**Information supplied**
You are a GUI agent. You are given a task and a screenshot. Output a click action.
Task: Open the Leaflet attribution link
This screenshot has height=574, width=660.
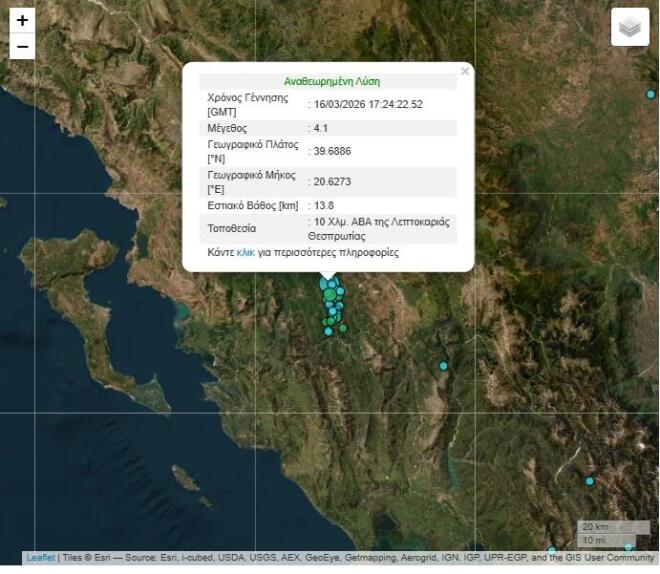[x=41, y=558]
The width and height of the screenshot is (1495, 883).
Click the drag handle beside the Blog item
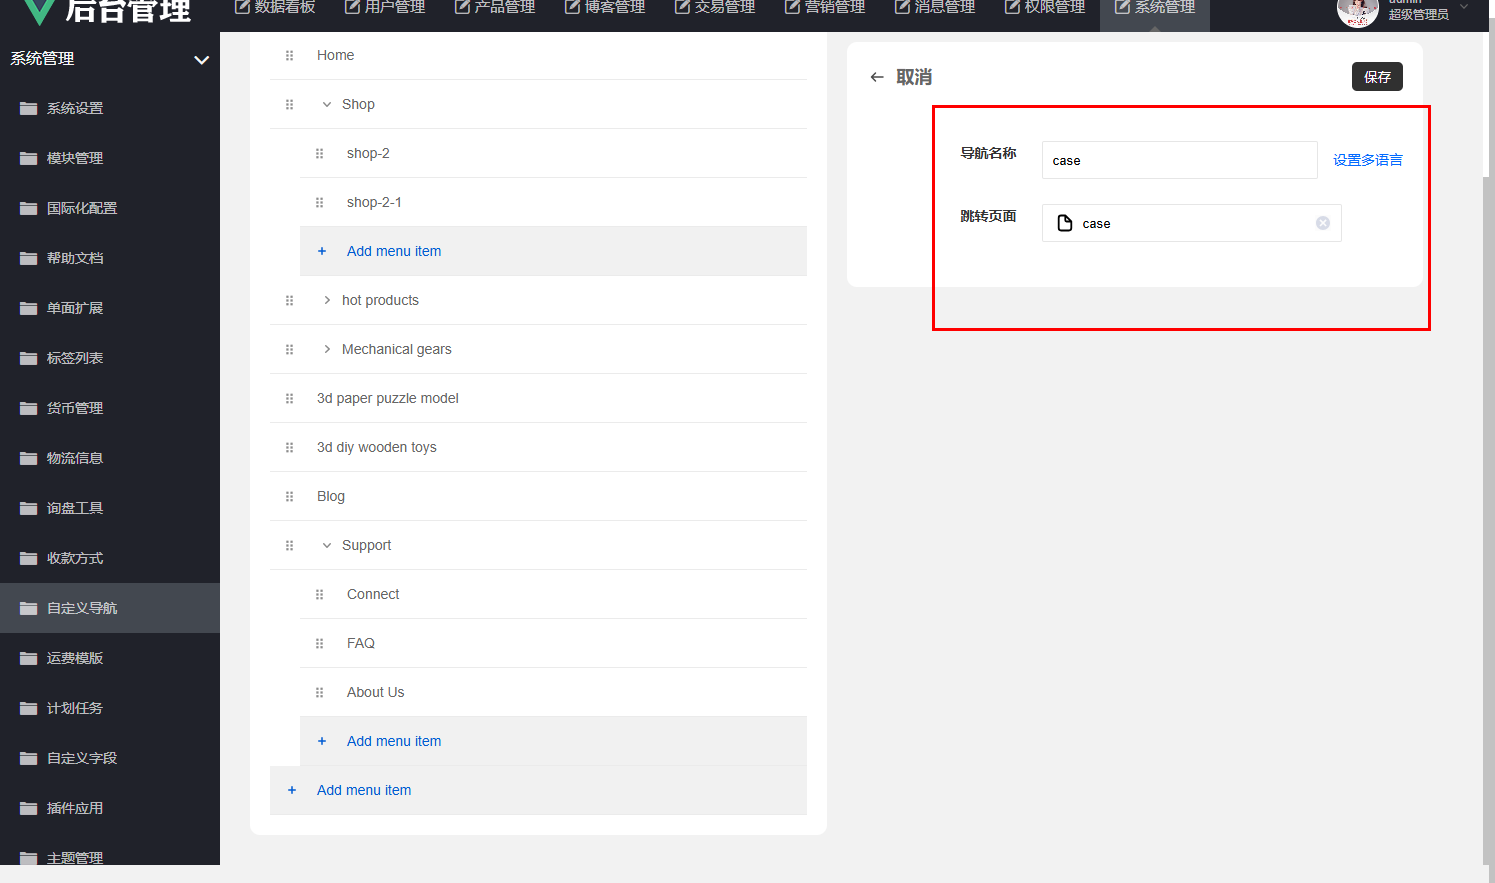point(289,497)
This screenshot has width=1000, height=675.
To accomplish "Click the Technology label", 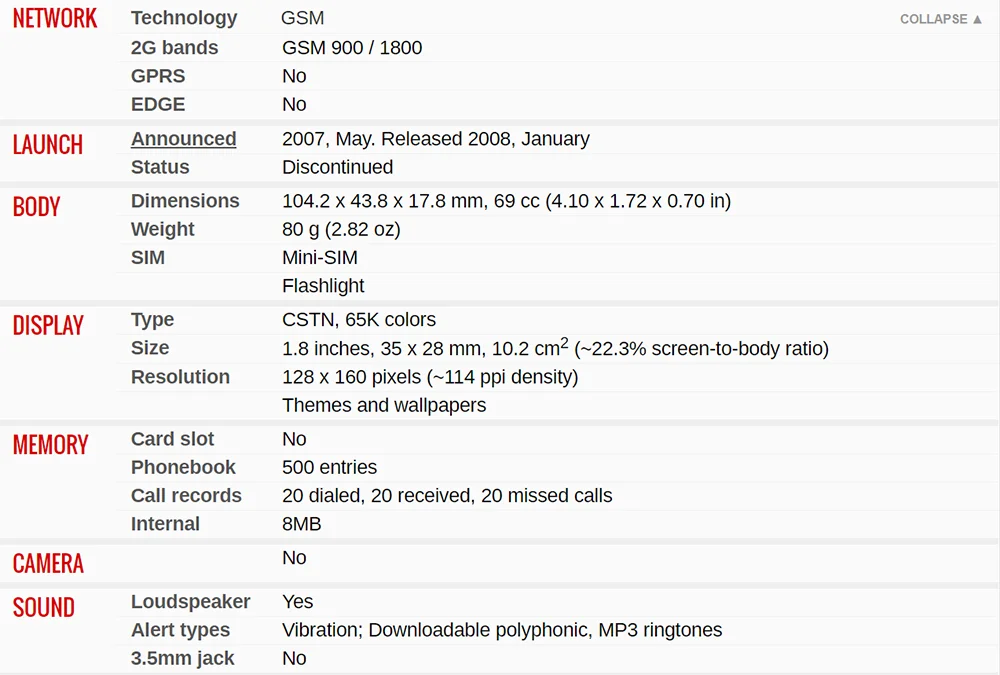I will coord(184,18).
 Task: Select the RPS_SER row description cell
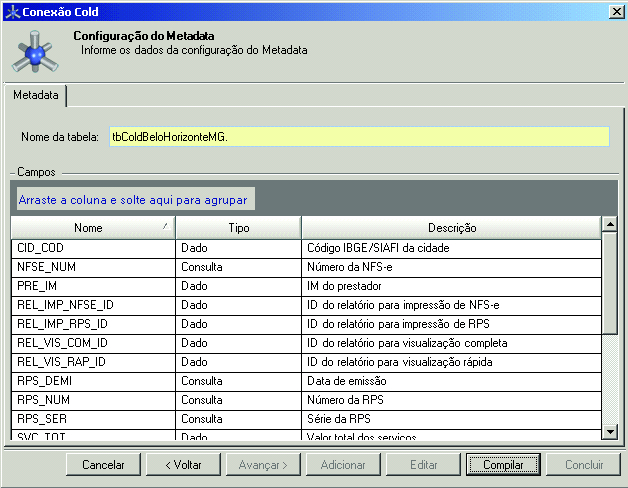pos(451,419)
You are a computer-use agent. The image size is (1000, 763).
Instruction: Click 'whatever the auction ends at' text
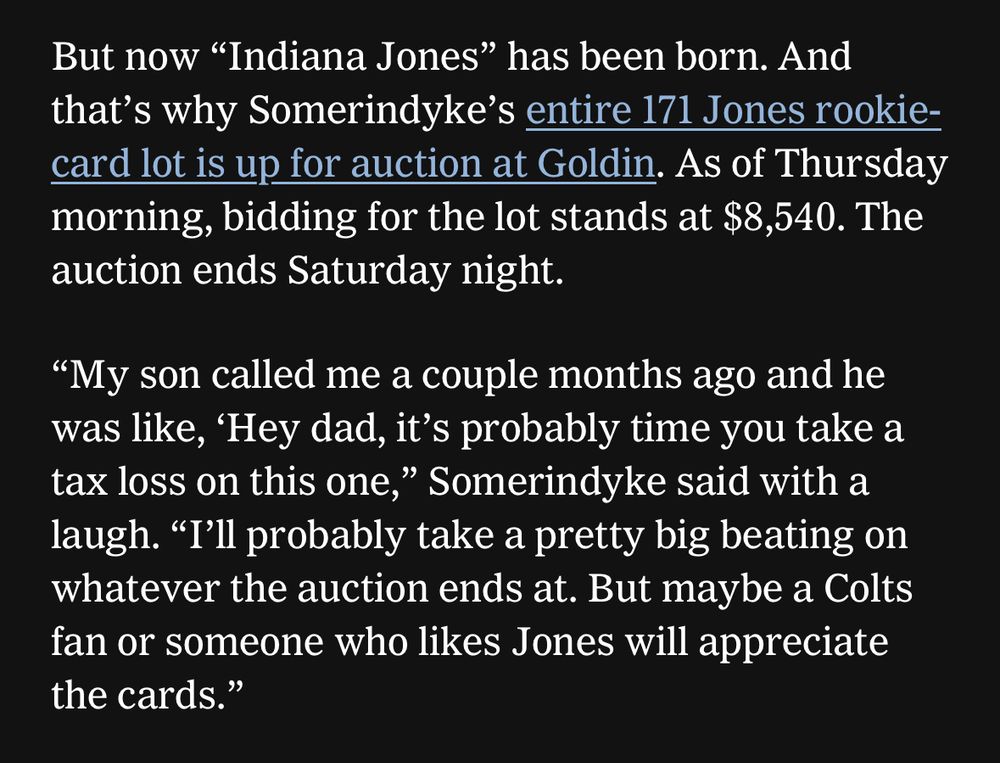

**Short task**
Render the entries above as a JSON list of strings, one string per line and no blank lines, beginning with the first line of the entries and ending with the line that contains "point(289,497)". Leave the pictures out of the answer.

**Exercise solution**
[
  "You are a GUI agent. You are given a task and a screenshot. Output a click action.",
  "Task: Open the Leaflet attribution link",
  "This screenshot has height=574, width=660.",
  "[x=41, y=558]",
  "The width and height of the screenshot is (1495, 883).",
  "Click the drag handle beside the Blog item",
  "point(289,497)"
]